A letter was sent to contractors notifying them of the practice, and stating utilities would no longer be marking lines for other agencies – in other words, information on some other lines lurking underground would not be provided if the company that had installed it wasn’t responding to the One Call.
With several trenching and commercial jobs on the go, Pooke decided he couldn’t put his guys in danger and began looking for companies that would look for everything, if One Call wouldn’t be.
All he could find was companies who did locates for One Call, but nobody who went out on their own. So he decided to fill that void with a company of his own, and 2nd Call was born.
His biggest concern was with mismarked lines and abandoned lines, which wouldn’t be reported by a One Call response.
“Abandoned lines are all over Alberta and once utilities abandon line they typically come off the maps,” said Pooke. “Is it possible an abandoned line has enough product in it to hurt or kill you still? Absolutely.
“So there’s still lines out there that could have gas in them, or at least enough gas for a flashover, and there are power lines that are still energized, and we know because we find them and we know they’re down there.”
His company goes out with a transmitter and two people, who walk the area in a grid formation and flag anything their equipment picks up, rather than relying on what comes up on a map. They’re looking for anything locatable, he said.
If it’s possible to distinguish what it is – power, water, sewer, gas – it is marked accordingly, and if something is picked up but unidentified, it’s marked with a neutral colour so excavators know there is an unknown hazard underground, he said.
“The One Call is a great first step,” said Pooke. “In my opinion it really should have been called the First Call, because you can't get everything checked for properly with only the first call. You need another call.

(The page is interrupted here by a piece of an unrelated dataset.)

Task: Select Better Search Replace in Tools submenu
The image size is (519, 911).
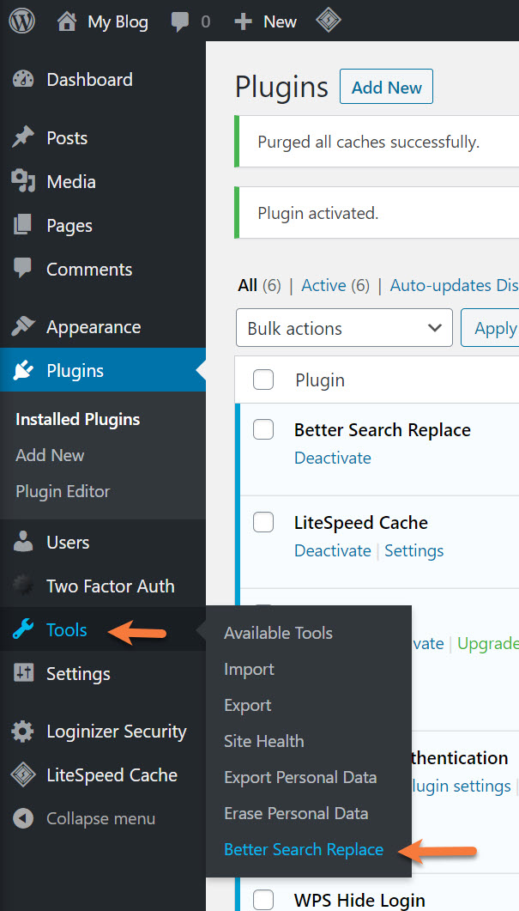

“If you do One Call it checks about half the stuff that’s down there. If you do 2nd Call it double-checks the first stuff and checks for the rest of it.”
His interest was piqued after a ruptured gas line northwest of Turner Valley resulted in a fatality Nov. 7.
He said he spoke with Turner Valley RCMP and the fire department to find out whether locates had been done, but it’s unclear whether One Call visited the property.
Alberta One Call did not respond to the Western Wheel’s request for information prior to press deadline.
“My big thing when I was checking it out was – was this preventable?” said Pooke. “People still largely aren’t aware, and they don’t know that two calls should be made – at least.
“We’re way past the need for two calls. This should have been happening 10 to 20 years ago, so we’re behind the eight ball but thankfully we’re here now, it’s just to get the awareness out to everybody and educate them on why they should be doing it.”